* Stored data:
-=-=-

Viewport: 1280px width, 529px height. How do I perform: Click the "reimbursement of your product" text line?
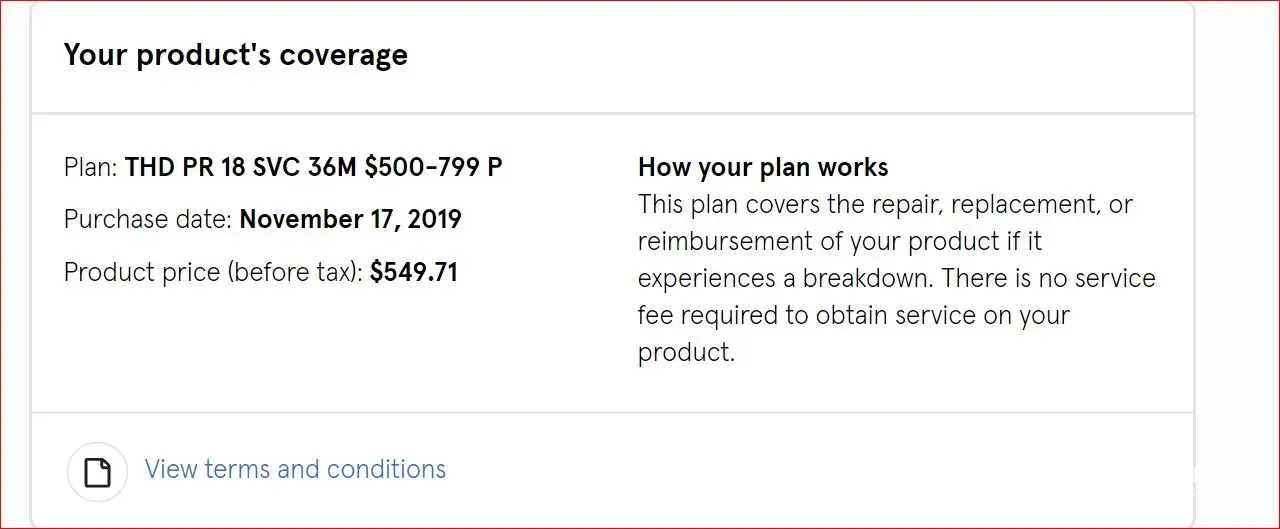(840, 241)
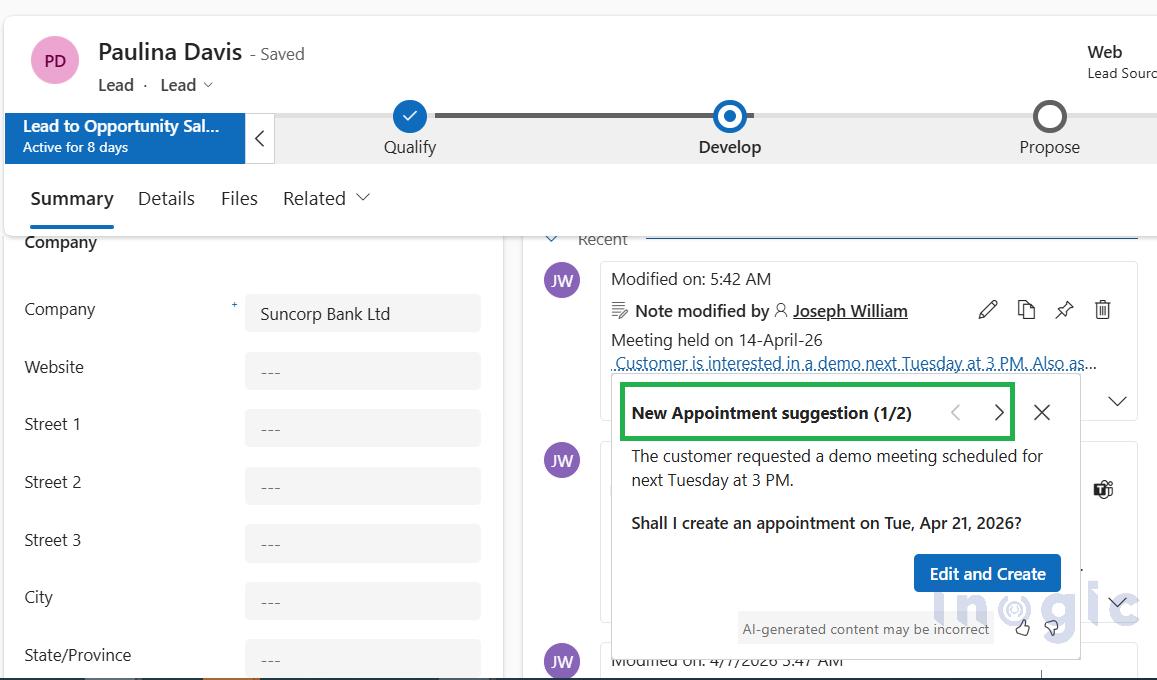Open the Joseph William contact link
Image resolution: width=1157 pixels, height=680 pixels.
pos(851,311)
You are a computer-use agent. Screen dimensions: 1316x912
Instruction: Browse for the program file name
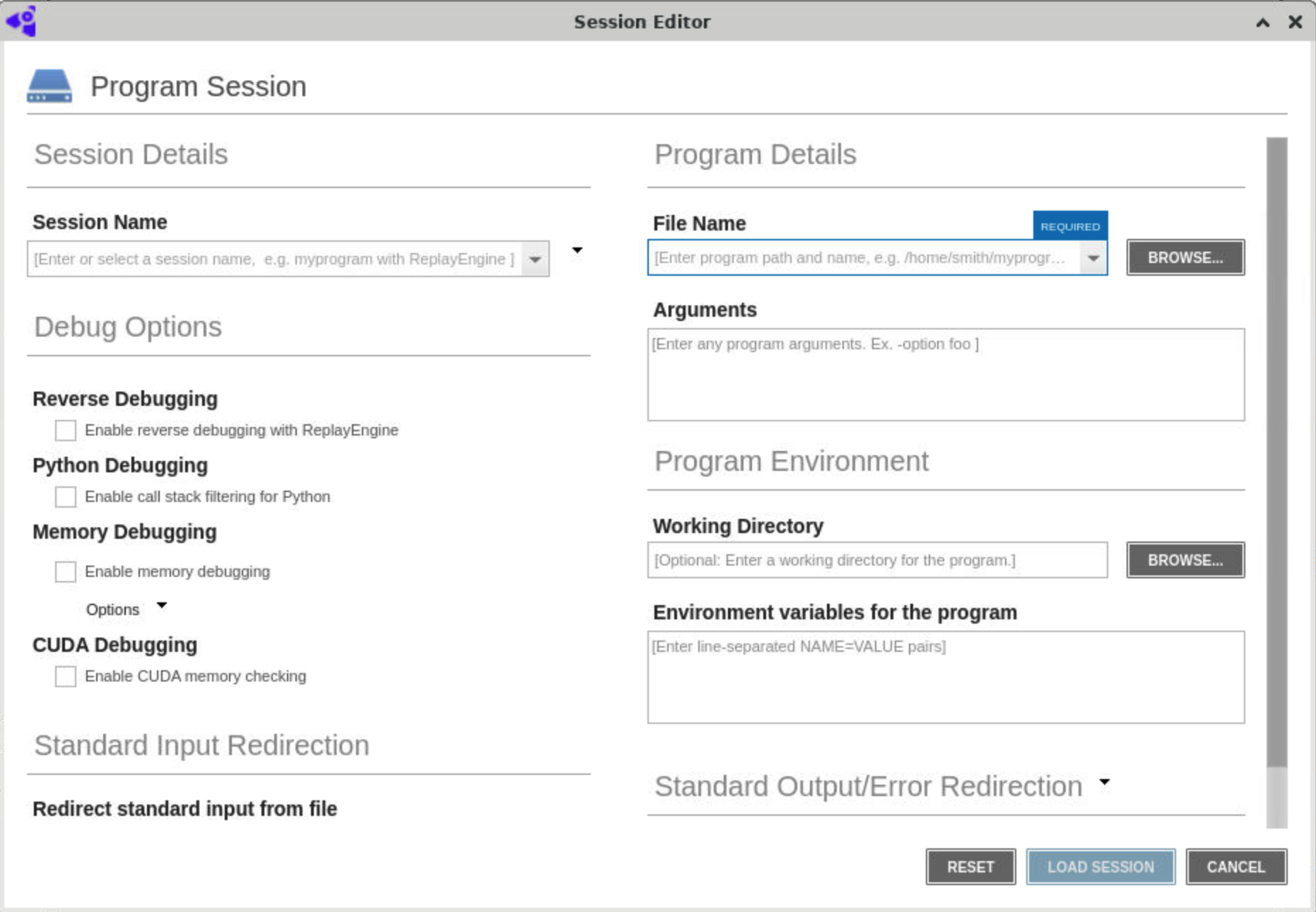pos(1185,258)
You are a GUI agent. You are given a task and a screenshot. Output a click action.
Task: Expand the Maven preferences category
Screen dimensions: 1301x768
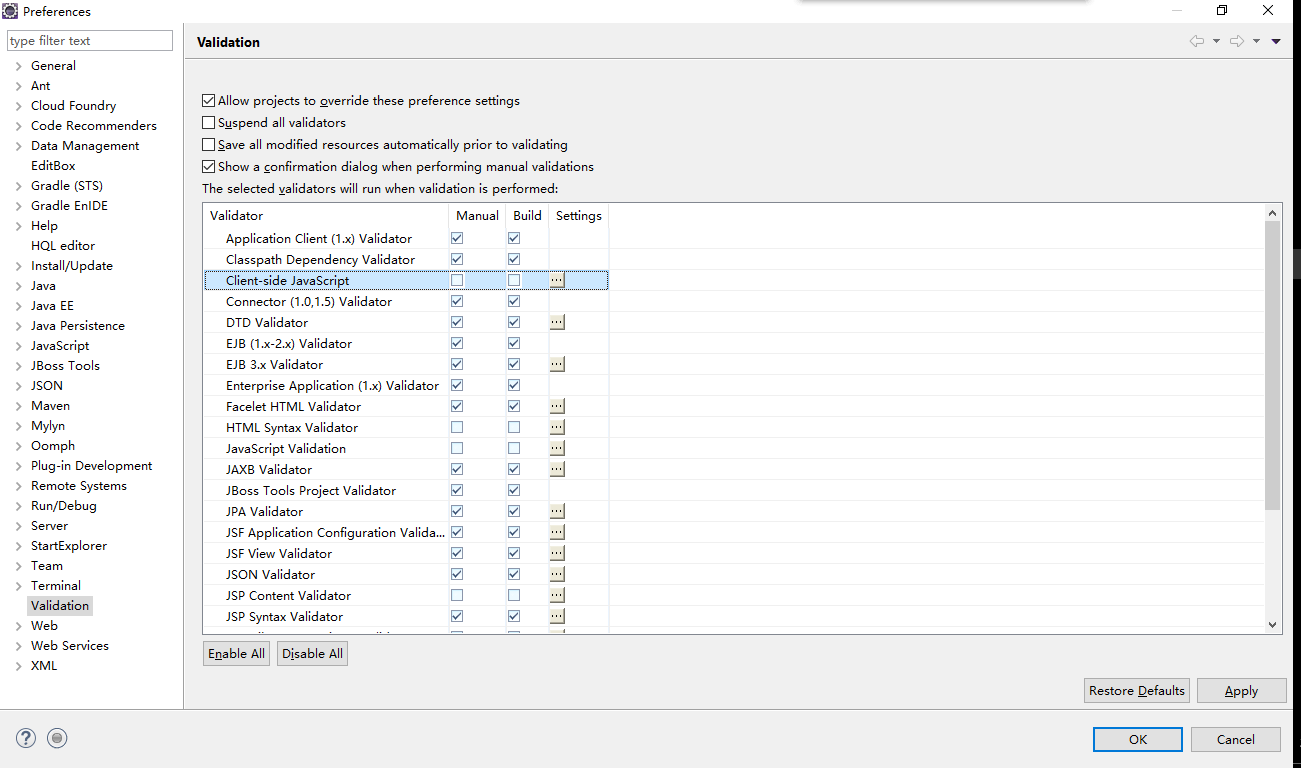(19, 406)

-=-=-

Return the lines exactly, from the one containing "Task: Expand the Maven preferences category" through the last line above, including both ends and excluding every picture.

* TASK OUTPUT:
Task: Expand the Maven preferences category
Screen dimensions: 1301x768
(19, 406)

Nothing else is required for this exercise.